The subtitle of Swami Tripurari's book makes clear that the edition includes not only the feeling of the text (rasa vicara), but its philosophy (tattva vicara) as well. Thus the commentary looks at the text from both of these angles of vision. With regard to rasa vicara, the emphasis is appropriately sparse yet tasteful in comparison to the emphasis on tattva vicara, which makes up the greater balance of the book. Indeed, less than one dozen out of seven hundred of the Gita's verses are commented on with reference to Vraja-bhakti.
Although in support of his charge of rasabhasa Danavir Maharaja makes much of Prabhupada's insistence that a picture of Krishna in Vrindavana not be placed on the cover of the Gita, we do not find such a picture on the cover of Swami Tripurari's edition. Appropriately, we find a picture of Krishna and Arjuna on Arjuna's chariot. It is worth noting, however, that inside Bhagavad-gita As It Is the Gita's conclusion, man mana bhava mad bhaktah, has been pictorially rendered with a painting of Gopala Krishna of Vraja.
Here Danavir Goswami states that Swami Tripurari has cited the words of
Mayavadis in order to support his idea that the Gita is about
rasa-lila. He emphasizes that we do not need to go to Mayavadis to
learn about Vraja-lila. What Swami Tripurari has done is stated in his
Also relevant to the present work is Adwaitin Madhusudana Saraswati's Gudhartha-dipika commentary on Bhagavad-gita, which Visvanatha Chakravarti cites numerous times. In the interest of substantiating the plausibility of the Gaudiya understanding of the Gita, I have cited Madhusudana Saraswati's commentary in places. As neo-Adwaitins may think the Gaudiya rendering forced in places, it will be useful for them to know that such a highly renowned scholar and guru of the Adwaita lineage is often supportive of the Gaudiya interpretations of the flow of Sri Gita's verse and its emphasis on devotion.

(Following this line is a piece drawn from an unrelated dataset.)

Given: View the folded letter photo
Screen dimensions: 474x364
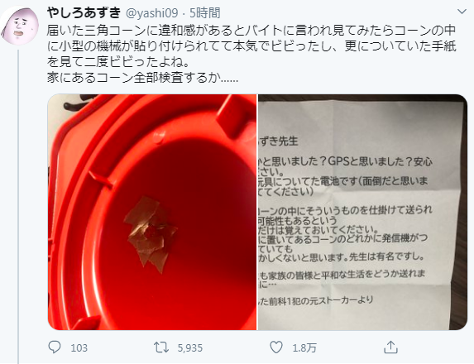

Thus Swami Tripurari makes it clear that he cites, as has a previous acharya, a Mayavadi whenever his commentary supports the Gita's emphasis on bhakti. This has nothing to do with Vraja-bhakti but everything to do with the fact that the Gaudiyas understand the Gita to place devotion over jnana. If even jnanis can be cited in support of this conclusion, all the better. From this it should also be clear that Swami Tripurari's edition appropriately engages in exposing the philosophical shortcomings of Mayavada philosophy. One may ask what place defeating Mayavadi philosophy has in a commentary that is all about Krishna's Vraja-lila. The answer is that that book is not merely about Krishna's Vraja-lila.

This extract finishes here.